VPN using OpenWRT and Windows built-in client.
I set up myself, my friend and my parents all with some routers running the OpenWRT firmware so that I could remotely connect to them using SSH. Doing so allowed me to set up tunnels for VNC and remote into their computers to provide tech support.
Recently I decided to look into setting up VPN access using Strongswan. This setup would allow me to more easily access their network and remote into their desktops. There would be no need to mess around with SSH tunnels. The reason for using Strongswan over OpenVPN was so that I could use the built-in windows VPN client rather than have to download a special client.
I was able to get Strongswan installed and running successfully by following the IPsec Modern IKEv2 Road-Warrior Configuration guide on the OpenWRT website. Initial testing was completed with my phone and worked perfectly.
I then moved on to testing the Windows 10 client using my laptop. Unfortunately the test was unsuccessful. Windows reported a Policy match error when trying to connect.
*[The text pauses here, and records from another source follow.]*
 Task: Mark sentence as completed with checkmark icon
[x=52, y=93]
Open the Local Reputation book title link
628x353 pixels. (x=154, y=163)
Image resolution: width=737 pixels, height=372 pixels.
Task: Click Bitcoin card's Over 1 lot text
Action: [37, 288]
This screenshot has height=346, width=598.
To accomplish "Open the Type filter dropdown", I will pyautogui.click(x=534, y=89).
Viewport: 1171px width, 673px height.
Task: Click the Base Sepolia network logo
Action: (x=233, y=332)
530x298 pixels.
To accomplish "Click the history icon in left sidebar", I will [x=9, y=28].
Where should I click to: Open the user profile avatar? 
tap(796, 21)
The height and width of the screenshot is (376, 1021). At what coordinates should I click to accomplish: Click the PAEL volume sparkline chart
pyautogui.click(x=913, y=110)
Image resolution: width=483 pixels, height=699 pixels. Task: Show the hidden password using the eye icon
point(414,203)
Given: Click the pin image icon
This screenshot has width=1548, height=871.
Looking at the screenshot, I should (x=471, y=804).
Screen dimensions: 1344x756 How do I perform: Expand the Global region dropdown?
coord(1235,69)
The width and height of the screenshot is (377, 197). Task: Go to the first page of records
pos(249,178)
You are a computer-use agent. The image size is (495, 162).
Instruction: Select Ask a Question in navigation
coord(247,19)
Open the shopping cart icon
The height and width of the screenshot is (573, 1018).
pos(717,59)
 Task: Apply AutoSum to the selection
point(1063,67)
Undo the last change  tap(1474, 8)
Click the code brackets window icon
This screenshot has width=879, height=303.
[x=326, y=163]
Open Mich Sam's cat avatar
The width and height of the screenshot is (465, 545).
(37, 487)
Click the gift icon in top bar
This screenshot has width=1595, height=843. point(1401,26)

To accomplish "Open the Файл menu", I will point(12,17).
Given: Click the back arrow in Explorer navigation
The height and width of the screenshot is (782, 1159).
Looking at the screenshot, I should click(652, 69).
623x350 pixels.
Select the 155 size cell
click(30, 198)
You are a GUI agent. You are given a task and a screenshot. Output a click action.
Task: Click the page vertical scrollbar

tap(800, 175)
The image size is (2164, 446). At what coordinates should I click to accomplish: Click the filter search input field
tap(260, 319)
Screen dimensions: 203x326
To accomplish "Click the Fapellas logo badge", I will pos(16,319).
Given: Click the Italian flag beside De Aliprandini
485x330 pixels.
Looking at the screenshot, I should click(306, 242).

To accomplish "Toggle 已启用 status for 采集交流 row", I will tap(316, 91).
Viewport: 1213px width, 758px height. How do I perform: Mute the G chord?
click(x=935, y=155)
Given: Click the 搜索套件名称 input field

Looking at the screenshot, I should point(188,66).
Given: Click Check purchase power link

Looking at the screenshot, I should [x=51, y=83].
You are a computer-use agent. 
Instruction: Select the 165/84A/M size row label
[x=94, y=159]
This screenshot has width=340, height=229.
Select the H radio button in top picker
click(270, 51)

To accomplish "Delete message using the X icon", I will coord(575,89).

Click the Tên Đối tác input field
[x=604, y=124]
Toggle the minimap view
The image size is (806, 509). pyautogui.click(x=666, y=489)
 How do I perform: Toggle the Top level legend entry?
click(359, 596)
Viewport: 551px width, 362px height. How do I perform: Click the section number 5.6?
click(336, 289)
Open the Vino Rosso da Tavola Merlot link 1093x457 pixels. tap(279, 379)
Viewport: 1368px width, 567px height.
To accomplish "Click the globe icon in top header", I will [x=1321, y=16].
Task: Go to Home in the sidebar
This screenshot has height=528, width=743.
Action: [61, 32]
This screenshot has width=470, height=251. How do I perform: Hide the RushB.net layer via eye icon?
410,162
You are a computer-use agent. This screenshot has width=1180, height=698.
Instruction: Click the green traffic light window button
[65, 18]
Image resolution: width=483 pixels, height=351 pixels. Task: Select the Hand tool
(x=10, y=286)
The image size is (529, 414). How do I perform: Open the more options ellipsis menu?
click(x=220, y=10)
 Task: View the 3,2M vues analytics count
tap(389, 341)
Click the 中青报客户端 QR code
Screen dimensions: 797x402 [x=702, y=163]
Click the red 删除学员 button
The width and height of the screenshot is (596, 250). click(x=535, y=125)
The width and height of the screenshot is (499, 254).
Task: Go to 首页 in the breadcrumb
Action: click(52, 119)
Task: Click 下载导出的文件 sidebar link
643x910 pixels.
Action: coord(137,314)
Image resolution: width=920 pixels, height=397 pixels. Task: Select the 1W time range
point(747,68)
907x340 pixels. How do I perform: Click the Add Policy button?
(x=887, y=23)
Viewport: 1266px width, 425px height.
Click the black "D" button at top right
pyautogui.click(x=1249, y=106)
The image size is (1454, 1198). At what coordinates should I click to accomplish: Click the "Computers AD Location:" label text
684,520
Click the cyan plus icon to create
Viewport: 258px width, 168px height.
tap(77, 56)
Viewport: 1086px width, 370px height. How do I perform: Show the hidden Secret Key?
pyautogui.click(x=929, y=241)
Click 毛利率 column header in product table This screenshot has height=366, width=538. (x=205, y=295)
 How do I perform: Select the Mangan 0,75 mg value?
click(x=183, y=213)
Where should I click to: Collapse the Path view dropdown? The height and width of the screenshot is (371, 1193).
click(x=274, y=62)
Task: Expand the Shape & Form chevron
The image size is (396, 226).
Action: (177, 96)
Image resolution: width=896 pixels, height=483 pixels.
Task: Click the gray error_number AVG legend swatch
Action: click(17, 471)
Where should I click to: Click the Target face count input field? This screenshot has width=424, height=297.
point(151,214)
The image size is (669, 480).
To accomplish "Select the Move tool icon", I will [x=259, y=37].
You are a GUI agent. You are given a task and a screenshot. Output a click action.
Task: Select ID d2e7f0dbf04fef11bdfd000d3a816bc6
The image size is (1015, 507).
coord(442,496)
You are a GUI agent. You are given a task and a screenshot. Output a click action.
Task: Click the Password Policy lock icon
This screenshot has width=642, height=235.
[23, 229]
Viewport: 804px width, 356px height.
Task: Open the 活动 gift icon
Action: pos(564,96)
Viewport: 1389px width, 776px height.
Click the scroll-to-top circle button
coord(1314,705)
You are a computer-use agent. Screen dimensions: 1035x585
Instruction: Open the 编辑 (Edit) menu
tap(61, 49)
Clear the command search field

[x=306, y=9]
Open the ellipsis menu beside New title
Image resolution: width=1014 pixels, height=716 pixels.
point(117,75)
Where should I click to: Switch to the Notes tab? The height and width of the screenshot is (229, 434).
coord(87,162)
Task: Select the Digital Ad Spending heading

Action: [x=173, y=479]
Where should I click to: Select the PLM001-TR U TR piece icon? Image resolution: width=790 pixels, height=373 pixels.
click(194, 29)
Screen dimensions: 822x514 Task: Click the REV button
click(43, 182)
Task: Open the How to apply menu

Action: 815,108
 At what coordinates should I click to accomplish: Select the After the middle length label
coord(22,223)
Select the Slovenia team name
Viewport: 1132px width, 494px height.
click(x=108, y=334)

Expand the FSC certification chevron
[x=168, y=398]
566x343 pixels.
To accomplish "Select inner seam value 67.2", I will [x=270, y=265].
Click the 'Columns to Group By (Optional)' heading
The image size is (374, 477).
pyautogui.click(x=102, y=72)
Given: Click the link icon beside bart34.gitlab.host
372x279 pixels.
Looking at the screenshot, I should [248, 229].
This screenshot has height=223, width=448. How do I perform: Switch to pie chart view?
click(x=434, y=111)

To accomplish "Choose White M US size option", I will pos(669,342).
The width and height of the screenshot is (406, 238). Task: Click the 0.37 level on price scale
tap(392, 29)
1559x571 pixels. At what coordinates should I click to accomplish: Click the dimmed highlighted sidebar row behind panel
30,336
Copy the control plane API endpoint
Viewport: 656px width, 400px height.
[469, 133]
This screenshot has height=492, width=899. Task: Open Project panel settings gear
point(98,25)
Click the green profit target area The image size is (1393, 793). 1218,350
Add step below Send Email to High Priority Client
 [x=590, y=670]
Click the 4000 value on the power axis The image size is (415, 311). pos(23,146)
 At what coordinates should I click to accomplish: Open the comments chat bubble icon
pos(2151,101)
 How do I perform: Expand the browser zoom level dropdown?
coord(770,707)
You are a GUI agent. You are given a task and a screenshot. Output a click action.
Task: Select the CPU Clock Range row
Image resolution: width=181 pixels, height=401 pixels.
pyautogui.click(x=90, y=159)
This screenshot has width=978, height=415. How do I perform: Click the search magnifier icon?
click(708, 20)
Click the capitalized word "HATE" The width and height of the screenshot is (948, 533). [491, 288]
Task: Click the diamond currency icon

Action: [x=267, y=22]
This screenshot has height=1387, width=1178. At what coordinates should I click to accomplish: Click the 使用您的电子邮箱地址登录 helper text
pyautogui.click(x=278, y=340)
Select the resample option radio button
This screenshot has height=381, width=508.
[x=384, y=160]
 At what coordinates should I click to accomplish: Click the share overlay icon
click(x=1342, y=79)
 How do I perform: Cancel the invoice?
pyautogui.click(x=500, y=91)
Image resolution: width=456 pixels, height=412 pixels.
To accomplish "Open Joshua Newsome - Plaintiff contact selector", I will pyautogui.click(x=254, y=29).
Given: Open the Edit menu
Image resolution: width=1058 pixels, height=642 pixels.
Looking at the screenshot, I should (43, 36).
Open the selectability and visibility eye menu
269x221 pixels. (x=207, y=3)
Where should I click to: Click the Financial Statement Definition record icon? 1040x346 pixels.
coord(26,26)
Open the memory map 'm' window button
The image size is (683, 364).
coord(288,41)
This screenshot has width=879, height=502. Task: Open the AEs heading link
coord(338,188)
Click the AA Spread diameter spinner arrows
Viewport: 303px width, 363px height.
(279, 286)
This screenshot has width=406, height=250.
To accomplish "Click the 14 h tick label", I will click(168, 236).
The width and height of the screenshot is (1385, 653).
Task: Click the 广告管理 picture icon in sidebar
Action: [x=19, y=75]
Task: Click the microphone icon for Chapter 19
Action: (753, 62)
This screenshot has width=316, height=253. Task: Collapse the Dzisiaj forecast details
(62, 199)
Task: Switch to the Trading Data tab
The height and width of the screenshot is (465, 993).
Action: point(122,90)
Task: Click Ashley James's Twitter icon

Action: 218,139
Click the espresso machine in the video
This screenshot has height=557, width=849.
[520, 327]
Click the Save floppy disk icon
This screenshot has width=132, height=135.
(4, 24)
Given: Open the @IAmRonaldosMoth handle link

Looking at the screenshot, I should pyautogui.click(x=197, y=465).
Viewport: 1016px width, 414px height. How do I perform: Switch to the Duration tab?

Searching google for this error lead me to the Serverfault post Strongswan IKEv2 vpn on Windows 10 client “policy match error” detailing that this error was likely related to a mismatch in the security parameters.
Possible solutions are to modify the Strongswan configuration to allow the lower security parameters or modify windows to use higher security parameters. I opted to modify windows using the Set-VpnConnectionIpsecConfiguration powershell command. The main change that is necessary is to set the DHGroup to Group 14 (MODP2048). I also set the encryption details to AES256 rather than AES128.
Set-VpnConnectionIPSecConfiguration -ConnectionName $vpn.Name -AuthenticationTransformConstants SHA256128 -CipherTransformConstants AES256 -DHGroup Group14 -EncryptionMethod AES256 -IntegrityCheckMethod SHA256 -PfsGroup PFS2048
After running the command, I was able to successfully connect to the VPN using the built-in Windows 10 client.